Administrators have always had to be diligent in evaluating their approach to modernization and amenity projects, especially when weighing costs against enrollment and endowments. Now, they need to adapt to spending more on materials in the early stages of development to mitigate the impacts of potential delays down the road.

Educational Changes Impact Facilities

Changing approaches to teaching and shifts in various academic fields are altering campus planning and design. We are seeing less strict boundaries between disciplines, meaning that it’s no longer sufficient to have, say, one building for Physics and a one for Chemistry, housed in completely independent facilities. Interdisciplinary studies and research mean there’s a greater demand for flexible spaces, powerful wireless connectivity, and other technologies to facilitate hybrid working.

This is especially true for colleges and universities that employ laboratory spaces. There has been a move from single-use to shared laboratory concepts in which research teams from multiple departments or disciplines are encouraged to work together in shared offices, by schedule.
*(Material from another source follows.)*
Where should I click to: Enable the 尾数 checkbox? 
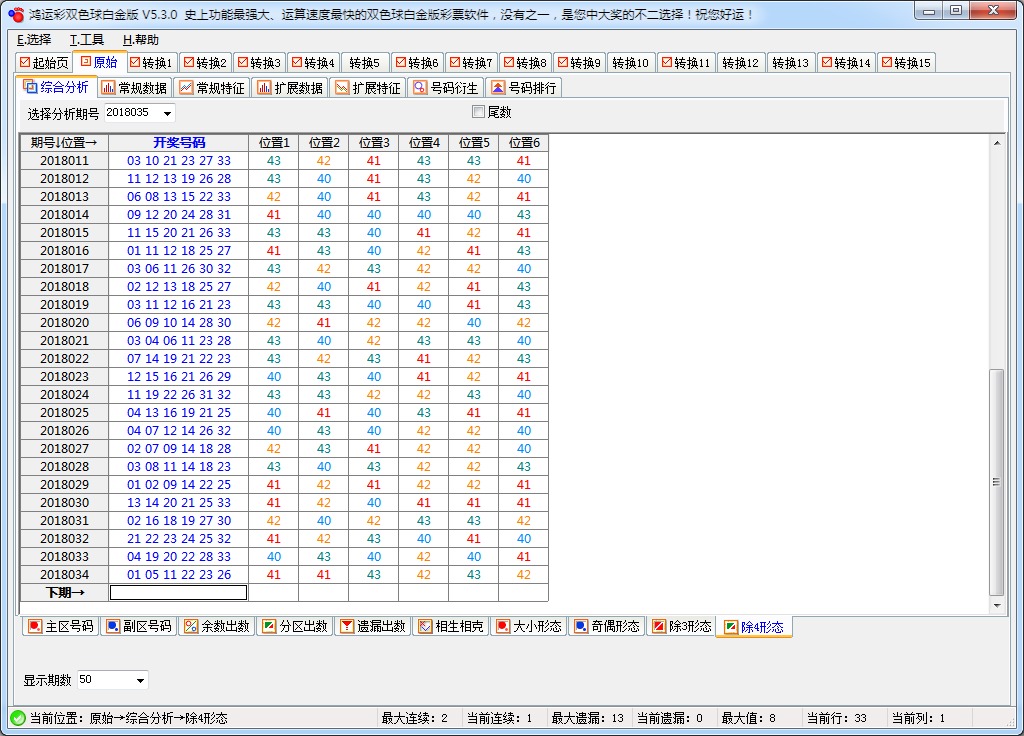coord(477,112)
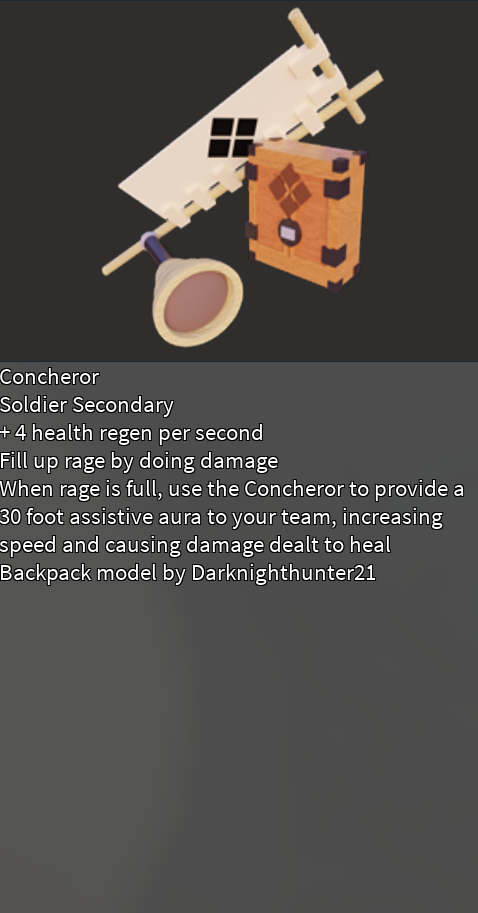Image resolution: width=478 pixels, height=913 pixels.
Task: Click the round buckle on the backpack
Action: click(289, 233)
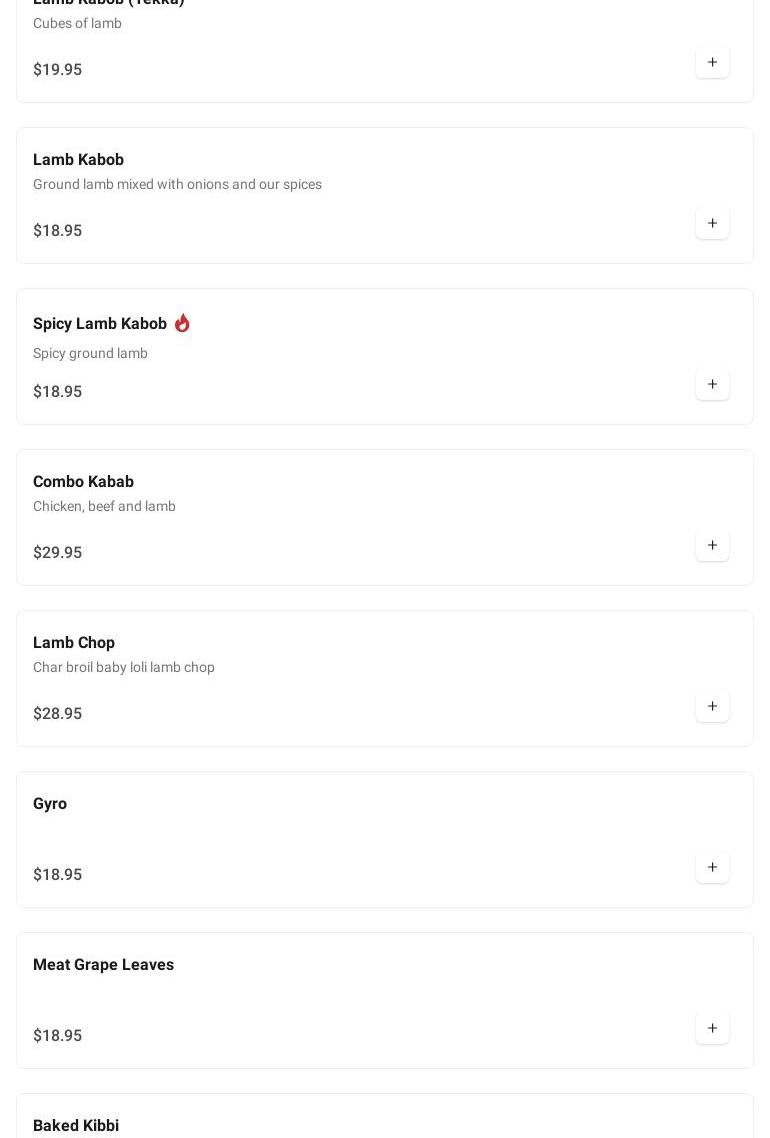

As equipment used by these teams is often expensive to procure and difficult to move, condensing laboratory space and creating flexible spaces that can be adapted for additional classes and meetings are now key considerations in campus design.

Planning Around Historic Architecture

A challenge unique to this sector, but faced by many schools, is how to work with historic campus buildings that can be so vital to their appeal to students, alumni, and donors. Campuses often need to perform cost-benefit analyses to determine their best course of action: should they attempt to retrofit an architecturally significant building with minimal structural change, expand an existing building, or build a brand-new facility elsewhere?

Sustainability, technology, and cost management concerns are making these decisions increasingly complex. While it’s often said that the most sustainable building is the one you don’t have to build (due to the carbon footprint of construction), green upgrades and cost pressures require more efficiency and monitoring. U.S. states and Canadian provinces have specific mandates and codes around incorporating new, green technology into historic buildings. There is a high premium for schools to renovate such buildings; while aiming to meet their carbon footprint and accessibility criteria, they must be careful to keep prized heritage features intact.

On the technology side, there is an advantage to utilizing existing structures: as campuses adopt automated interfaces and more expansive WiFi connectivity, they can make use of existing infrastructure. As an example, many old buildings are made of layered concrete and brick, which creates dark zones in which students and faculty lose access to cellular phone and internet signals. This can pose challenges to collaboration if they cannot connect to a hard-wired computer. Fiber optic WiFi can help to circumvent the issue, especially to help bridge the access gap while buildings are either being renovated or constructed.

Attracting Capital

Broader moves towards Net-Zero Energy and Net-Zero Carbon in the built environment are also becoming more influential on long-term capital cost plans, especially as investors and donors are increasingly taking ESG into account for their own capital decisions. They need to know that the projects to which they allocate funding are meeting certain benchmarks, which are also starting to be codified similarly to LEED® and WELL standards. Campuses need to be planned appropriately to meet capital standards in the future.

Overall, we will see through lines of agility and flexibility for the foreseeable future which, paradoxically, necessitates planning for the unexpected. Resources and strategies brought to bear on today’s campus developments can safeguard the health and viability of institutions long-term.